Using the OpenSSH Server

Before you can use sshd on Mac OS X, you'll need to enable the server and possibly open up the Mac's firewall. In addition, you'll want to know about some configuration differences as compared to most other OpenSSH installations.

SSH server startup is controlled from the Sharing pane in System Preferences, under Services, as in Figure 15-1. To enable sshd, select Remote Login and click the Start button.

By default, the Mac OS X personal firewall will block SSH connections from the outside world. If you have this firewall enabled, you must manually permit SSH traffic through it. This is done from the Sharing pane in System Preferences, under Firewall, as in Figure 15-2.

In most Unix-like operating systems, the OpenSSH server runs as a daemon, listening for SSH connections. On Mac OS X, however, sshd is controlled by the super-server daemon, xinetd. [5.3.3.2] Whenever an SSH client attempts to contact sshd on TCP port 22, xinetd notices the attempt and invokes a single instance of sshd (specifically, sshd -i) to serve that connection.

The xinetd configuration file for sshd is /etc/xinetd.d/ssh:

    # /etc/xinetd.d/ssh:
    service ssh
    {
            disable = no

            socket_type     = stream
            wait            = no
            user            = root
            server          = /usr/libexec/sshd-keygen-wrapper
            server_args     = -i
            groups          = yes
            flags           = REUSE IPv6
            session_create  = yes
    }

Note the use of the wrapper script sshd-keygen-wrapper: it will generate new host keys if they are missing, as after a fresh OS install.

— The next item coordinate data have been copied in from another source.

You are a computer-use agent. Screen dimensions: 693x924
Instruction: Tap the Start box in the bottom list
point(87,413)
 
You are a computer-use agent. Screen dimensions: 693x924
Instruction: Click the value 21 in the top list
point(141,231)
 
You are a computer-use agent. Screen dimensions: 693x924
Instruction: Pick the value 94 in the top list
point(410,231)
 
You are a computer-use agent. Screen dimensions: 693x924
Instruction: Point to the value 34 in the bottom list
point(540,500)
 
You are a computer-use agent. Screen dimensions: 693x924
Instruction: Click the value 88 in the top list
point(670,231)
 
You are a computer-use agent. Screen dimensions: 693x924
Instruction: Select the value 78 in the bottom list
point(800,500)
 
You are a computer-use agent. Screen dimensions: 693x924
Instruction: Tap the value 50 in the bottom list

On Mac OS X, the serverwide configuration files are found in the /etc directory instead of the more common /etc/ssh: for example, the serverwide configuration file is /etc/sshd_config rather than /etc/ssh/sshd_config.

The SSH software is a modified version of OpenSSH maintained by Apple; they backport security fixes to it whenever required.

The OS X OpenSSH build has protocol 2 Kerberos support for both user and server authentication, following the major Internet-Drafts on these (draft-ietf-secsh-gsskex and draft-ietf-galb-secsh-gssapi). It implements user authentication via the gssapi and external-keyx methods; it does not yet have the improved gssapi-with-mic method. In case a Kerberos-secured key exchange has been used for server authentication, the external-keyx method allows the userauth protocol to refer back to the previous Kerberos exchange for user authentication, skipping an unnecessary extra authentication phase.

This Kerberos support is also fully DNS-enabled, meaning it will find Kerberos authentication servers from information in the DNS if it is available. In a network of compatible and correctly configured Kerberos and OpenSSH servers, no extra configuration is needed for a plain OS X host newly attached to the network to use Kerberos for secure, single-signon client SSH connections. All that is required is to run:

    $ kinit user@REALM
    Please enter the password for user@REALM: ********
    $ ssh user@host

Place the following lines into /etc/krb5.conf to relieve the user from having to specify the realm—and if the Kerberos principal and OS X account usernames are the same, then a simple kinit will suffice:

    [libdefaults]
    default_realm        =REALM

Instead of the command-line utility kinit, you can use the OS X GUI Kerberos utility: /System/Library/CoreServices/Kerberos.app.